It is a common belief across many of the Ancient cultures, and indeed in religions today that we are not the first race of humans to walk the Earth. The lore of Greek, Roman, Near Eastern, Mayan, Aztec and even Christian legend refer to the destruction of a primordial race of humans. Regardless of the reasons why, these ancestors shared a common doom. The belief of the Egyptians was no different. In this short myth, humanity was punished for their disloyalty to their gods, and taught humility – by way of unrivalled slaughter.

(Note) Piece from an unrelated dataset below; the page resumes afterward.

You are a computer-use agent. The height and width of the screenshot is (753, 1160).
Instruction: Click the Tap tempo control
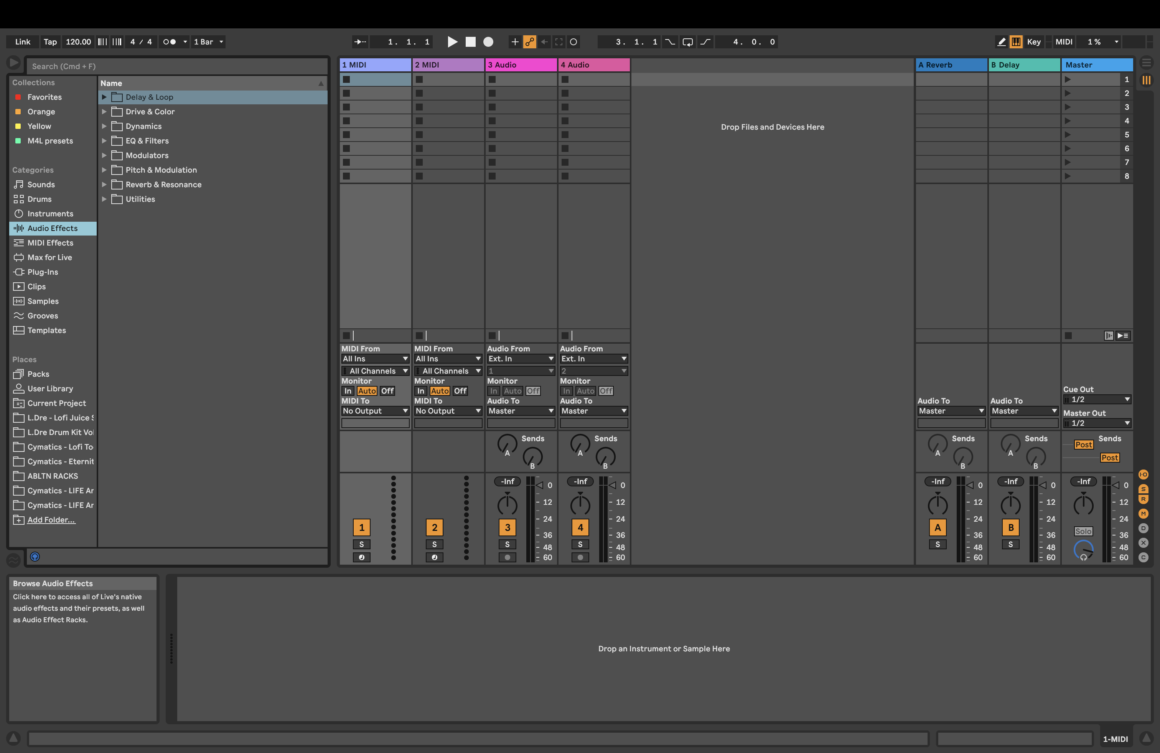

Legend tells that Ra, the god of the Sun and the supreme deity, was born of a cosmic egg to the darkness that was known as Nun. The new god was imbued with ultimate power; if he spoke a name, that which he had named would take form and come into being. Ra first declared his mastery of the heavens:
“'I am Khepri at the dawn, and Ra at noon and Atum in the evening'. And the sun rose and passed across the sky for the first time.”
|The Egyptian Cosmos|
Photograph in the public domain
Ra possessed the gift to change his shape at will, and could take on the form of other gods according to his role. These forms were worshipped across the land of Egypt. The master god then turned his attention to Creation. He named Shu, and the first winds blew. He named Tefnut, whose spit was the first rain to fall. He named Geb, and the Earth was born. He named Nut, who arched over Geb and with her hands clasped one horizon and her feet the other to form the Sky. He named Hapy, who lay in the land and formed the Great River Nile, the life force and heart of the land of Egypt, which grew lush from its waters. From the tears of Ra, mankind was born to the land of Egypt. The legends say that Ra came down to the Earth in the shape of a man and ruled Egypt as the first Pharaoh. The people and land of Egypt grew strong and prosperous under his rule, and the regular floods of the Nile gave such bounty that the time of Ra would always be remembered as the Golden Age.
|Ra rules over mankind|
Painting from the 22nd Dynasty, in the Louvre
Yet, in the form of a man, Ra grew old in body. Men no longer feared their god and his laws. “His bones were of silver, his flesh of gold, and his hair of lapis lazuli (A precious stone revered for its intense blue)”, men would say. Ra burned with anger at man. His rage grew greater still as he saw the foul deeds men did in disobedience of his laws. Ra called to council the gods and asked of them their opinion. This council he held in secret, away from man, who continued to mock the gods and violate their laws. Nun, the primordial chaos, urged Ra to strike down humanity:
“The fear of thee is great when thy Eye is against them who scheme against thee!"